=== Data in this exercise ===
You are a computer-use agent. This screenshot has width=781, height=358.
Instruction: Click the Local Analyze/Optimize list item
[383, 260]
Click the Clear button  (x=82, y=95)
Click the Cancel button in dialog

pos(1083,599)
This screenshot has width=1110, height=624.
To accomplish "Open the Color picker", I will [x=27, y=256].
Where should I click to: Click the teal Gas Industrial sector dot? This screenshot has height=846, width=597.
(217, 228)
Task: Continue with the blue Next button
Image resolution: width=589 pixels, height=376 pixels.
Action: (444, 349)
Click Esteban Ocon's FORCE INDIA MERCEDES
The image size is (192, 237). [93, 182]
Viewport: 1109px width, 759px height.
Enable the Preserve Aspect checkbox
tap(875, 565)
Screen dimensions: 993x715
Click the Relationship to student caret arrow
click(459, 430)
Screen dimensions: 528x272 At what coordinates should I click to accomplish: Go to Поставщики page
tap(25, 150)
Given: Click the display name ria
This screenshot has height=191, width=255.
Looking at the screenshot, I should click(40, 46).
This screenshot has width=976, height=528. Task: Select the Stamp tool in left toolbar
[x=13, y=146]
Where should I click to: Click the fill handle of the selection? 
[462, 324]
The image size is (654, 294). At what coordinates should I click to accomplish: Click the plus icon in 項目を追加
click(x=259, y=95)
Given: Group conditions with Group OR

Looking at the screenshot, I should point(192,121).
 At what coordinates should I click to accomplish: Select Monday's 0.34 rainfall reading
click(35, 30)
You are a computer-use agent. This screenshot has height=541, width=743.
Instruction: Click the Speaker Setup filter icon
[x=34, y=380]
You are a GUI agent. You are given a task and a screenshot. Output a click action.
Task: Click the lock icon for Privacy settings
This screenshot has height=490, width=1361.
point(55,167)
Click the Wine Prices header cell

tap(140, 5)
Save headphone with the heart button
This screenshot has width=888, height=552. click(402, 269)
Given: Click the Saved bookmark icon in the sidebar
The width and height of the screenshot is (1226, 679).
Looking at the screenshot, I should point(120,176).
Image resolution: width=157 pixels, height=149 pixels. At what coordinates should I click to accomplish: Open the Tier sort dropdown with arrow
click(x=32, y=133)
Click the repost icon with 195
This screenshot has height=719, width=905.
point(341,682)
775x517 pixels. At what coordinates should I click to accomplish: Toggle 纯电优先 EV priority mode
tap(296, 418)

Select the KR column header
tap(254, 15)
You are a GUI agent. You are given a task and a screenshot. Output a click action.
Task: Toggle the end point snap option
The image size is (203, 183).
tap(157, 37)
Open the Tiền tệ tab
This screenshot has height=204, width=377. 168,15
===
Return each line above that contains the string "dimensions".

• Answer below:
Screen dimensions: 993x715
Screen dimensions: 528x272 At what coordinates should I click to accomplish: Go to Поставщики page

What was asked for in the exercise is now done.